Or mouth that waters—surest sign of all.
Pure air and sunlight were favourite tonics at Salerno—
Let air you breathe be sunny, clear, and light,
Free from disease or cess-pool’s fetted blight.
Taking “a hair of the dog that bit you” was, however, a maxim with Salernitans for the cure of potation headaches.
Art sick from vinous surfeiting at night?
Repeat the dose at morn, ’twill set thee right.
The tradition with regard to the difficulty of the digestion of pork, which we are trying to combat in the modern time, had already been established at Salerno. The digestibility of pork could, however, be improved by good wine.

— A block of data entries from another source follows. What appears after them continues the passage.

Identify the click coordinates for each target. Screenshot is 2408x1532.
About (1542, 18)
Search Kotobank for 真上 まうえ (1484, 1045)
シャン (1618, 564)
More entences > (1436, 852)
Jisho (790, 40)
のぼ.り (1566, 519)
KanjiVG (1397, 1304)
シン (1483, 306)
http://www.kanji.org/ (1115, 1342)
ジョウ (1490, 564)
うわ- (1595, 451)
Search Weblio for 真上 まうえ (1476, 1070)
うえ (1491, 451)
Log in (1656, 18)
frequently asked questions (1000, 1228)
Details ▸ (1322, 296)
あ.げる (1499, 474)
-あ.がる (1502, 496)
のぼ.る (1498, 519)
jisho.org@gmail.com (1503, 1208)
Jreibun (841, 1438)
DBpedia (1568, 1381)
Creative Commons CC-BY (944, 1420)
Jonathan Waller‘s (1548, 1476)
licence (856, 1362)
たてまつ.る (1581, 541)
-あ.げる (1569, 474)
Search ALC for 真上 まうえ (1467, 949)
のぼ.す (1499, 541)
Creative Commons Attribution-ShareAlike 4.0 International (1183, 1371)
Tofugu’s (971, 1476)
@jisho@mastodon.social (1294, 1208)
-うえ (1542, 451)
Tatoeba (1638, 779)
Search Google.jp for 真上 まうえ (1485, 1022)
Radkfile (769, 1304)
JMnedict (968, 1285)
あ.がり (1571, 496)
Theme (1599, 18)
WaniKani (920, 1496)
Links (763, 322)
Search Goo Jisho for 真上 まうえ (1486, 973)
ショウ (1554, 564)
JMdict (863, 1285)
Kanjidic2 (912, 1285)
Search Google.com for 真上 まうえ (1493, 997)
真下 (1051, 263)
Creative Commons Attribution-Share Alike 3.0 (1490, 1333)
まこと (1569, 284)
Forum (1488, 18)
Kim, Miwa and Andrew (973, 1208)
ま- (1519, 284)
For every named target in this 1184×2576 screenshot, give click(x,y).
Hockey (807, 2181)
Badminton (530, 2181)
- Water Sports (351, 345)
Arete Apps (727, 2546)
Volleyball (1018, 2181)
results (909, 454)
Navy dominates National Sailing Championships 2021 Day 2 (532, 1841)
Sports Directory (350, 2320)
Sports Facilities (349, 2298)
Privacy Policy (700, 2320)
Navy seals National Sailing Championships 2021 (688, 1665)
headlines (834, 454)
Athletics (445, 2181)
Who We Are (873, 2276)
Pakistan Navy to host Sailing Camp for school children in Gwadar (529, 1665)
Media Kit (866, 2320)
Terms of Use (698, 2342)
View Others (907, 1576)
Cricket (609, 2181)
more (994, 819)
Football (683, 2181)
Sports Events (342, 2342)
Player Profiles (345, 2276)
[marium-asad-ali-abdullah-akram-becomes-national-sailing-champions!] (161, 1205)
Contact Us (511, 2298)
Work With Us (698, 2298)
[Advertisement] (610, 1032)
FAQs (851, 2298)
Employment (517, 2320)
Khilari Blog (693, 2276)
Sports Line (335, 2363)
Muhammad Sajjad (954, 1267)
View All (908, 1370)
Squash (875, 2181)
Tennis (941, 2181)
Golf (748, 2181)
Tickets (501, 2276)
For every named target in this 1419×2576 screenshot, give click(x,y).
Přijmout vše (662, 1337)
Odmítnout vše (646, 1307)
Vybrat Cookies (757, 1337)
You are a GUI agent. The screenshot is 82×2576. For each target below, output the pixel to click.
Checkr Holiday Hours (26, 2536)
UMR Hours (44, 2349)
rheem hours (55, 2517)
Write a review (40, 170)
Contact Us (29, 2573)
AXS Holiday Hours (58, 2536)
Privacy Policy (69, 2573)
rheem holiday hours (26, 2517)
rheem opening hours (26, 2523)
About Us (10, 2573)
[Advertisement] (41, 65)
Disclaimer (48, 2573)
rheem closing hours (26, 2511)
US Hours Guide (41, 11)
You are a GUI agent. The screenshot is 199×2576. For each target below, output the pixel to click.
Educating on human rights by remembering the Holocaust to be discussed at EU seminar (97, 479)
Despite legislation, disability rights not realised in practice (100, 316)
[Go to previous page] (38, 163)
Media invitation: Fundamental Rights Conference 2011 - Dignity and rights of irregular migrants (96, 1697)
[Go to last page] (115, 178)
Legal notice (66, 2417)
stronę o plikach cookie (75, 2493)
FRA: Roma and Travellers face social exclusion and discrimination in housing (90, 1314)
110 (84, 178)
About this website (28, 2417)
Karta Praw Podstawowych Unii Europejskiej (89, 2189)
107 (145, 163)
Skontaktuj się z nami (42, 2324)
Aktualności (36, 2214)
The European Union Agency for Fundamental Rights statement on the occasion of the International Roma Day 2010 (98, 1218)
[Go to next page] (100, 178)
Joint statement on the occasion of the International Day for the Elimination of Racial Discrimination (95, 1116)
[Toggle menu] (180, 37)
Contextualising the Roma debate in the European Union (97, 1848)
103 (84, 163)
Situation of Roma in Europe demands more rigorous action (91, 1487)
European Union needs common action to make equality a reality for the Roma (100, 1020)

Inferior far to lamb is flesh of swine,
Unqualified by gen’rous draughts of wine;
But add the wine, and lo! you’ll quickly find
In them both food and medicine combined.
Milk for consumptives was a favourite recommendation. The tradition had come down from very old times, and Galen insisted that fresh air and milk and eggs was the best possible treatment for consumption. The Salernitan physicians recommended various kinds of milk, goat’s, camel’s, ass’s, and sheep’s milk as well as cow’s. It is probable, as I pointed out in my “Psychotherapy,” that the mental influence of taking some one of the unusual forms of milk did a good deal to produce a favourable reaction in consumptives, who are so prone to be affected favourably by unusual remedies. The Regimen warned, however, that milk will not be good if it produces headache or if there is fever. Apparently some patients had been seen with the idiosyncrasy for milk, and the tendency to constipation and disturbance after it which have been noted also in the modern time.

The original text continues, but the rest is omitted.